From grapefruit spoon I can jump to plastic coffee spoons, which I associate with being a college student. I liked to do reading or writing in diners, restaurants, at the counter of Krispy Kreme shops. The white, shiny, mass produced, disposable coffee spoon, and the cardboard cup, which I know are called ripple cups, designed for hot drinks. This image is, to me, as bucolic as any garden Marvell sat in. In the mix of coffee odors and the odors of fried flour and lard, and of course cigarettes - I didn't smoke, but I was a college student in an age in which smoker-non-smoker segregation had not even started.
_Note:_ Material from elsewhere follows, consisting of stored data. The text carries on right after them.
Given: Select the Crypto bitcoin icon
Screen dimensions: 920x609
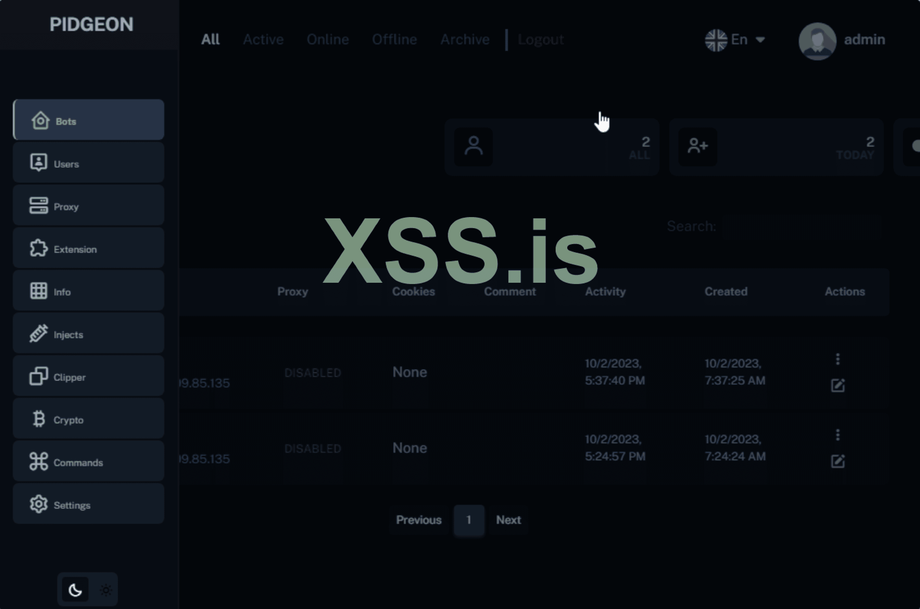Looking at the screenshot, I should pos(38,419).
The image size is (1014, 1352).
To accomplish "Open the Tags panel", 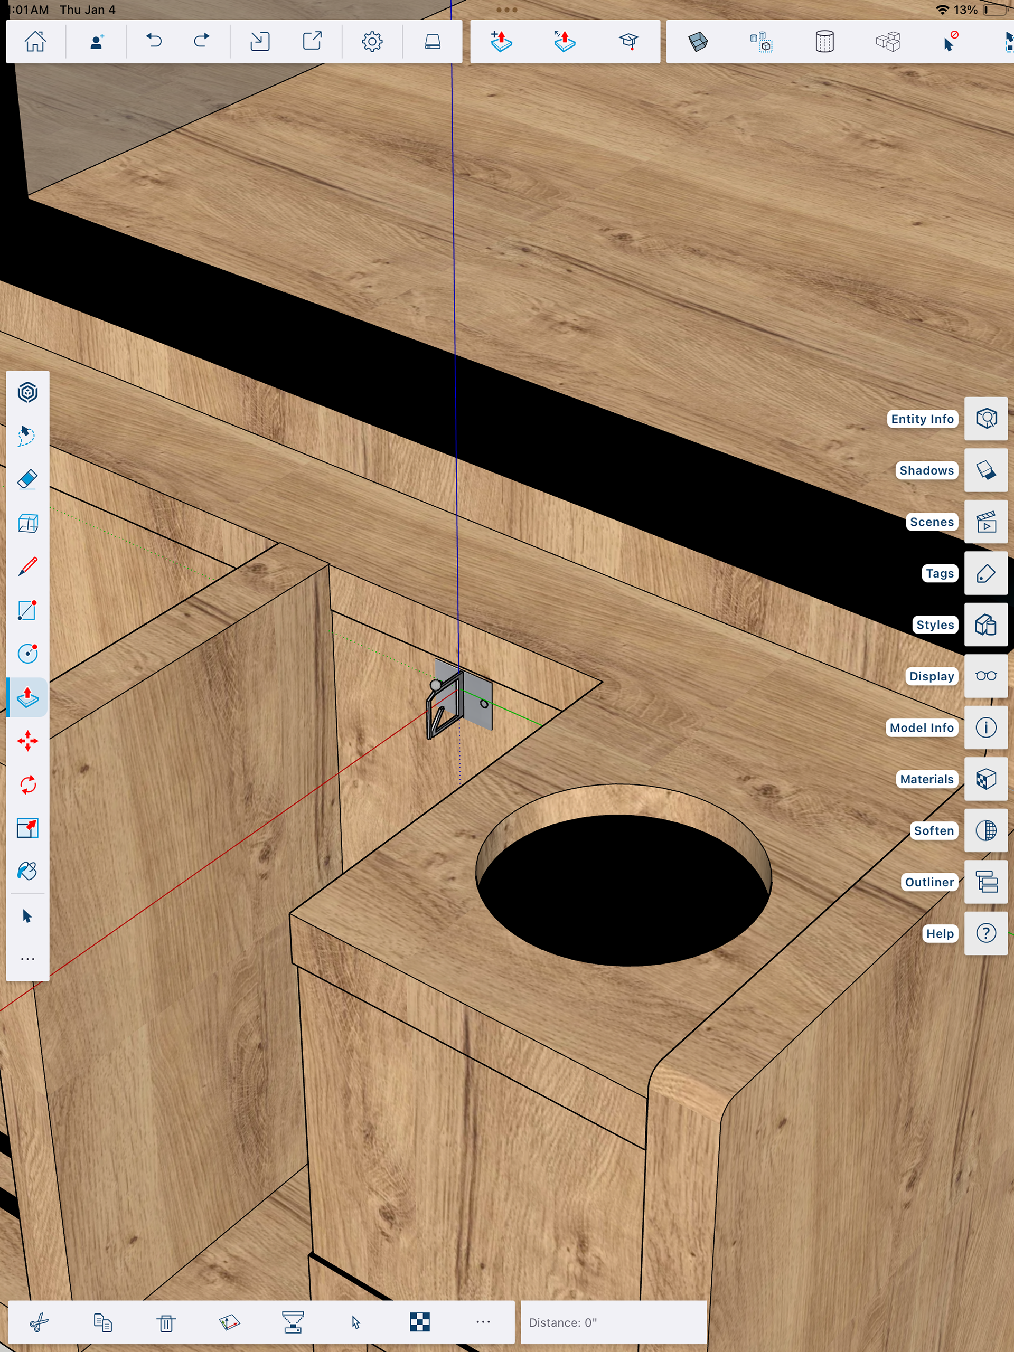I will coord(985,573).
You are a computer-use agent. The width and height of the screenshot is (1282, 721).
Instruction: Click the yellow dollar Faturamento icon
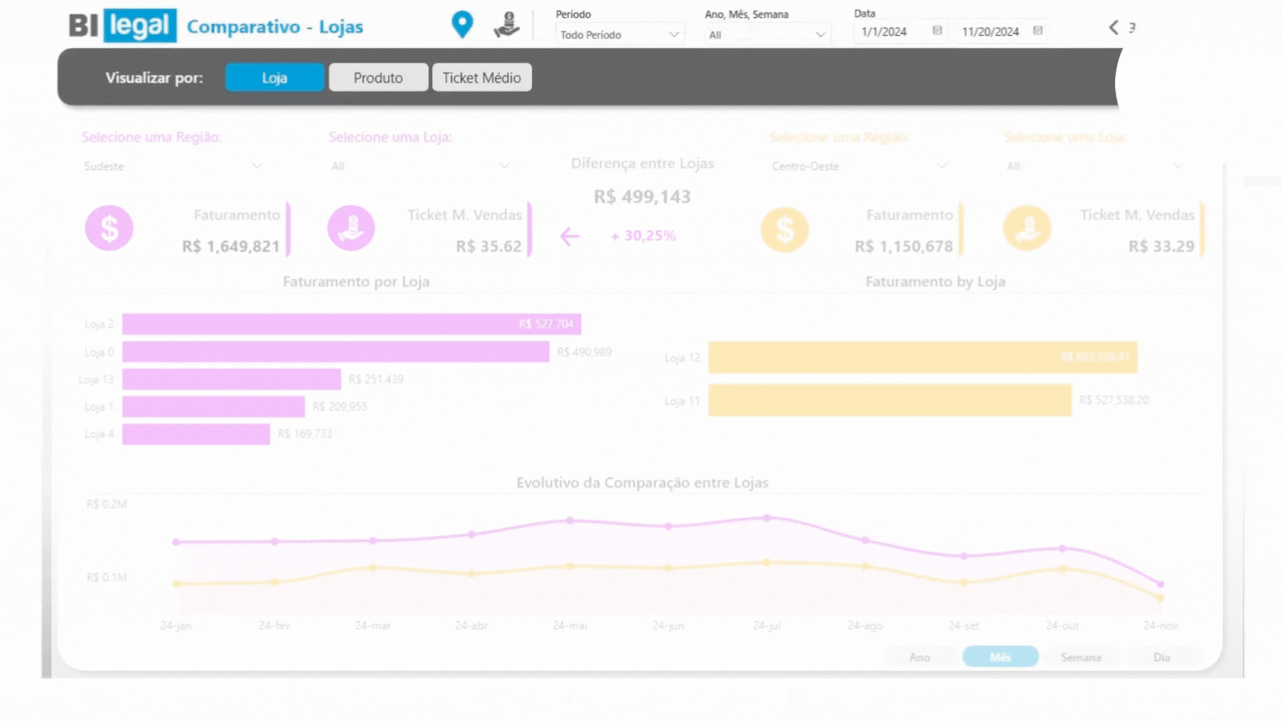pyautogui.click(x=785, y=230)
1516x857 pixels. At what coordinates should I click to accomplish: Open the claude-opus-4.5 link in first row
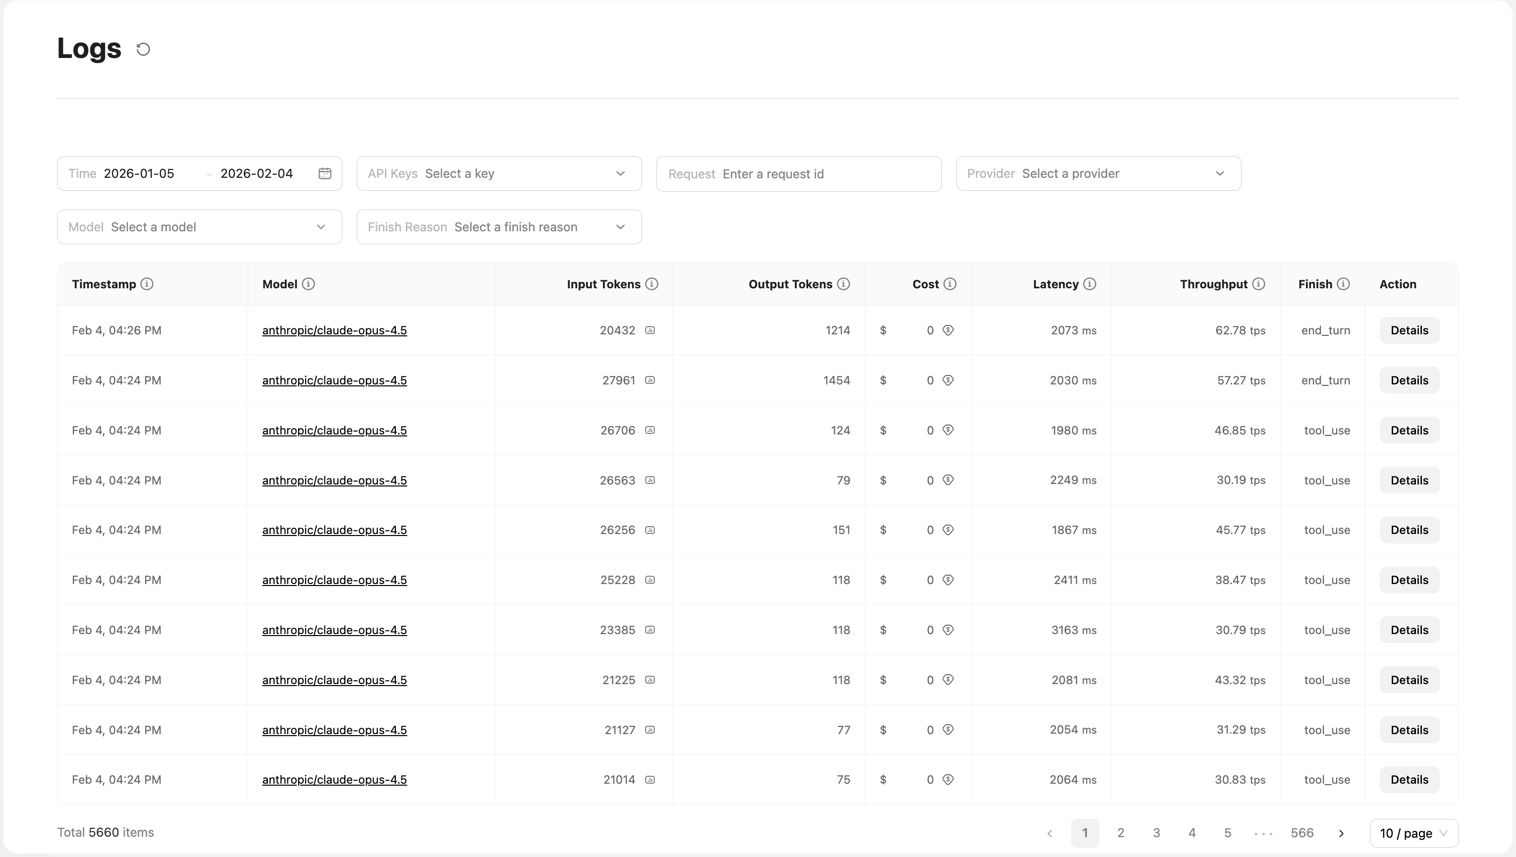[x=334, y=330]
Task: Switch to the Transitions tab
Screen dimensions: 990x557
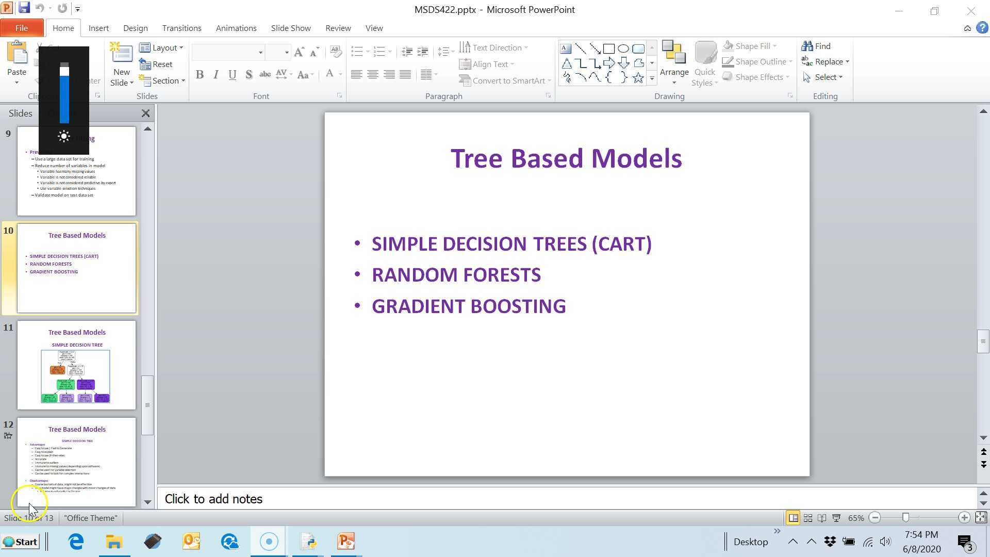Action: (182, 28)
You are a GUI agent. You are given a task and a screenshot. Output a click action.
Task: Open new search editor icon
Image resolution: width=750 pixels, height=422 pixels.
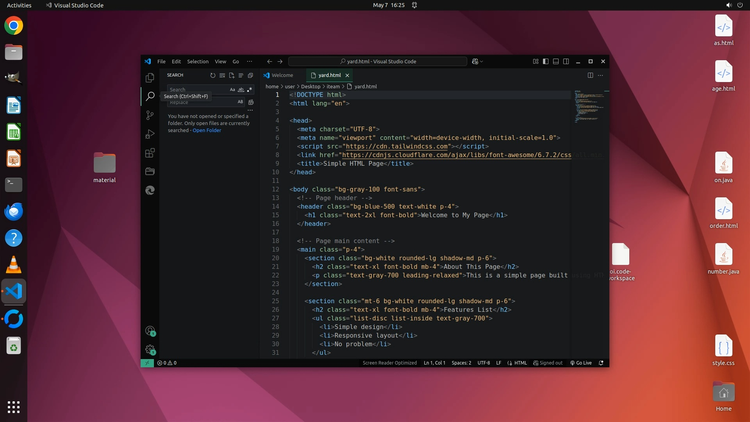coord(232,75)
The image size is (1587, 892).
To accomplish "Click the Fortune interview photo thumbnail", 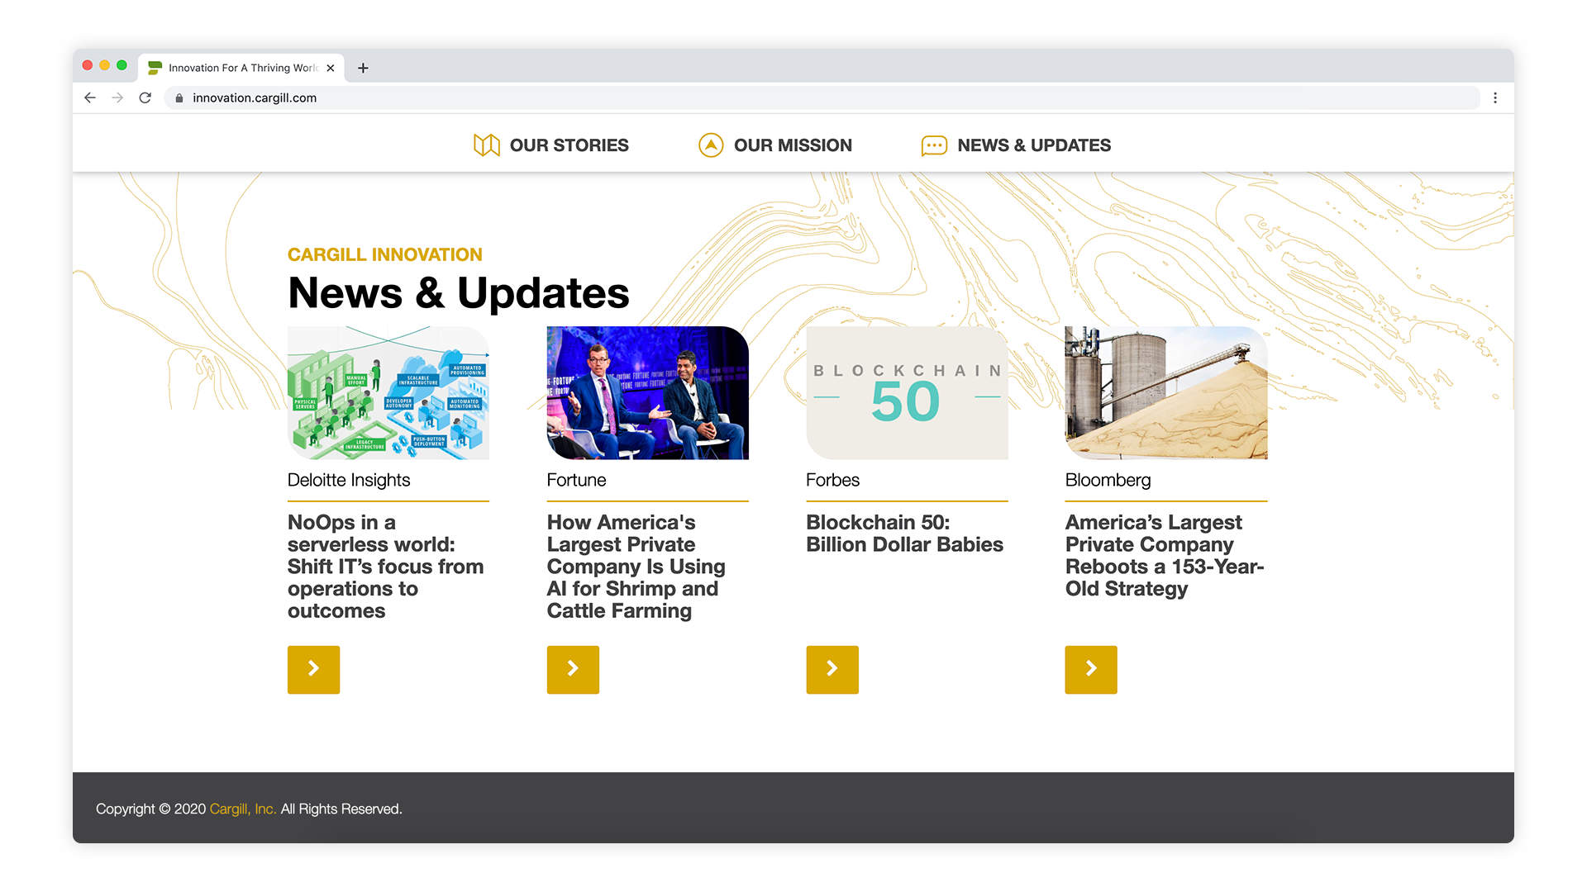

I could probably trip from one plastic white coffee cup to another and retrace the odyssey of my college days - from Tulane to Emory to Centenary College in Shreveport to the University of Texas in Austin. With a stop in France at the Universite Paul Valery in Montpellier. Although in Montpellier, I believe, the white plastic spoon did not have the prominence it now has. More actual metal spoonwork, there. My life among plastic cutlery - a pretty typical late twentieth century American life, in that respect. Instead of a trail of breadcrumbs, we leave behind the plastic fork, knife and spoon, from the great mass of fast food joints, convenience food stores, diners, etc. -all of them hand to mouth to trash, and thence on the great journey to the ocean, joinging the great plastic islands, or to land dumps. Each of us fleas on Gaia's capacious hide.
No man - or plastic spoon - is an island.